_Fragmento para revisar:_
******
Las aplicamos a todo: al negocio, a los estudios, al trabajo, al amor….
El éxito se nos presenta todo color de rosa… El fracaso nos hace temblar… Y tenemos razón cuando así pensamos y así sentimos.
Pero, al final de todo, el éxito y el fracaso los mediremos en toda su magnitud cuando llegue el rendimiento de las cuentas. Sólo entonces veremos que el éxito redondo ha sido de los que han centrado su vida en Dios y alcanzan a Dios para siempre. Y veremos que los únicos fracasados del todo son los que han perdido para siempre a Dios.
Hay dos casos en la historia de verdad aleccionadores. Dos nombres muy conocidos: Heine y Voltaire.
******
_Datos disponibles:_
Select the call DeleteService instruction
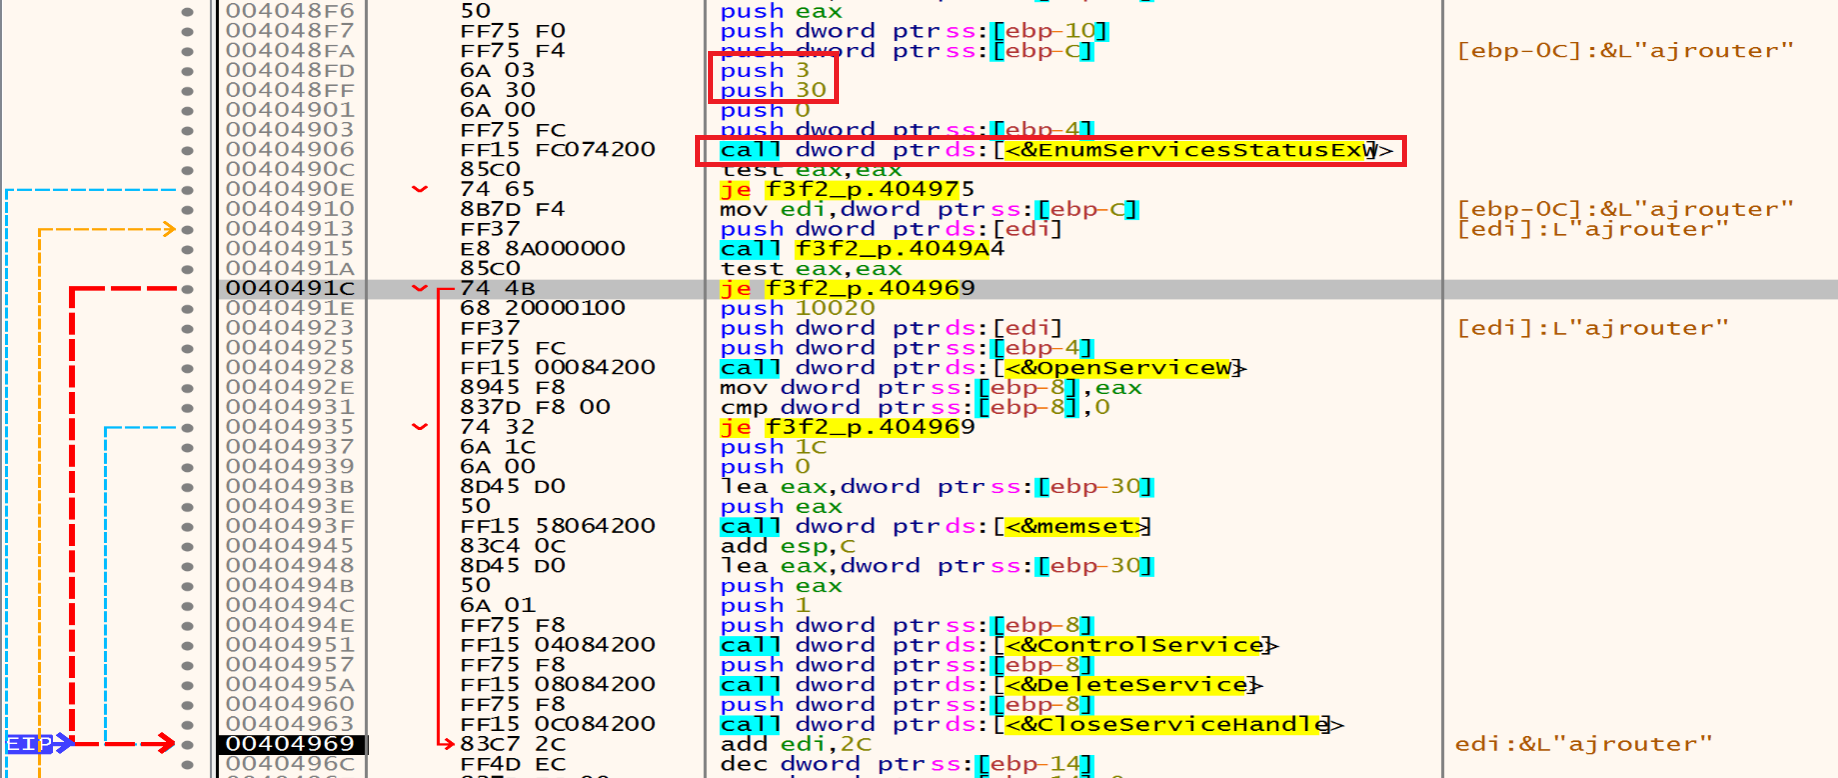Viewport: 1838px width, 778px height. [990, 685]
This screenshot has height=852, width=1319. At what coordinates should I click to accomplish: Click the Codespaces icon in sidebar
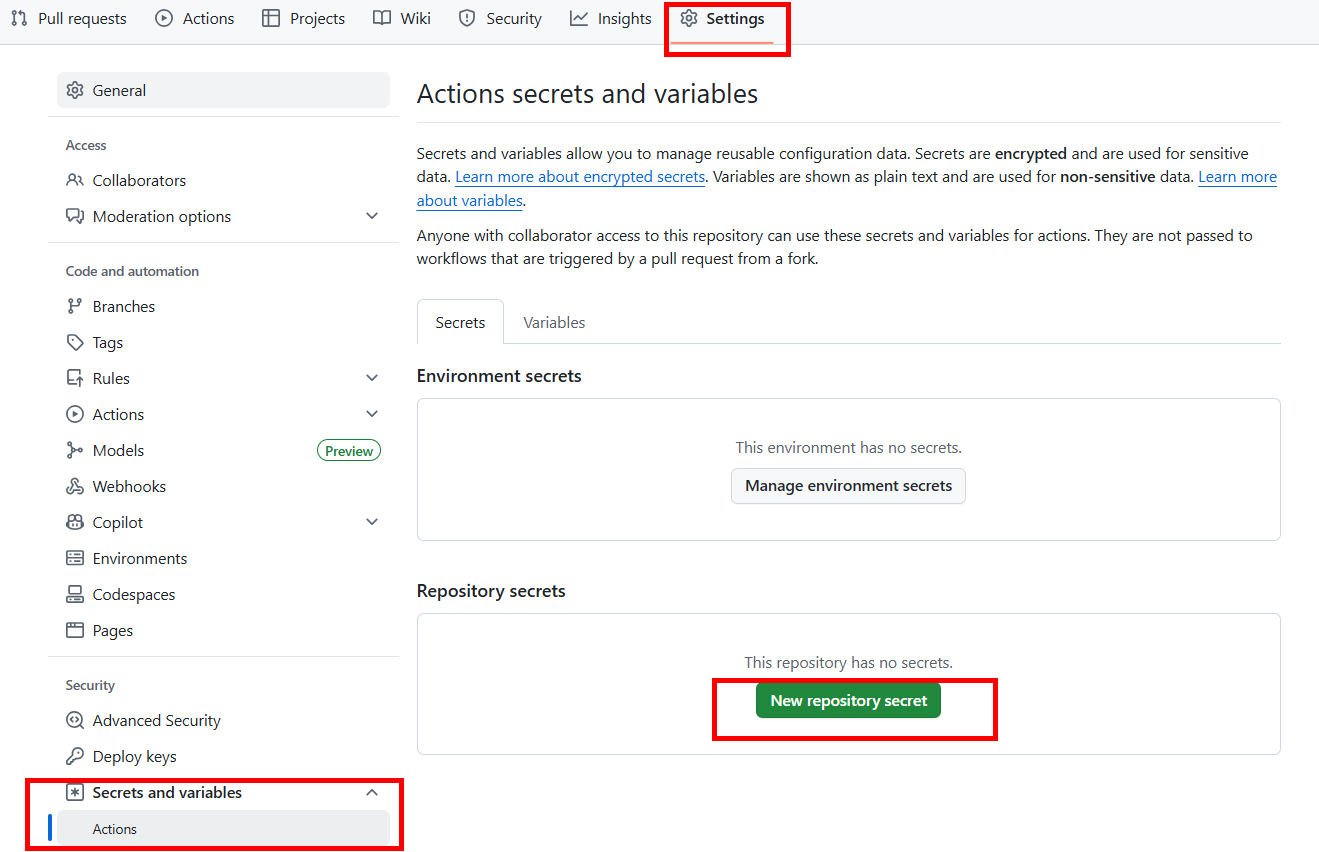coord(75,594)
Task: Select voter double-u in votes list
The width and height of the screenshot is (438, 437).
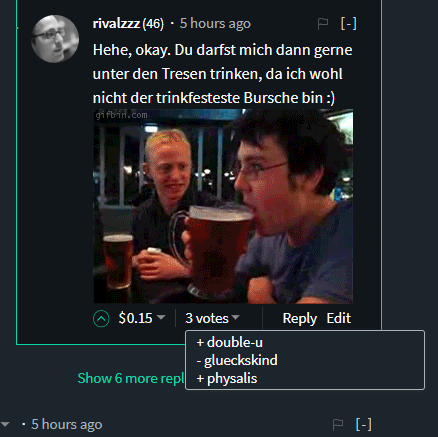Action: (230, 342)
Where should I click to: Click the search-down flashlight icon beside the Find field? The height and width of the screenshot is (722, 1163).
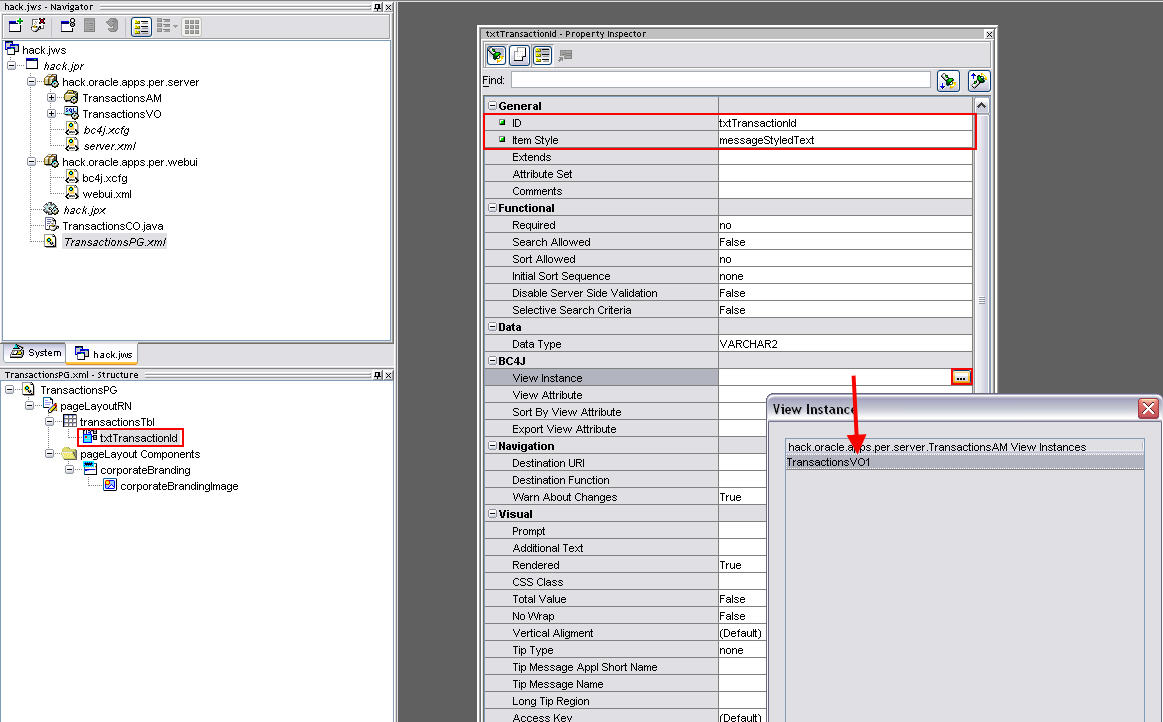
******
_Qué debes hacer:_
Por favor, reproduce sin cambios la parte del fragmento sobre el éxito y el fracaso que se abre con las palabras que contienen "Las aplicamos a" y se cierra con "siempre a Dios.".

_Solución propuesta:_
Las aplicamos a todo: al negocio, a los estudios, al trabajo, al amor….
El éxito se nos presenta todo color de rosa… El fracaso nos hace temblar… Y tenemos razón cuando así pensamos y así sentimos.
Pero, al final de todo, el éxito y el fracaso los mediremos en toda su magnitud cuando llegue el rendimiento de las cuentas. Sólo entonces veremos que el éxito redondo ha sido de los que han centrado su vida en Dios y alcanzan a Dios para siempre. Y veremos que los únicos fracasados del todo son los que han perdido para siempre a Dios.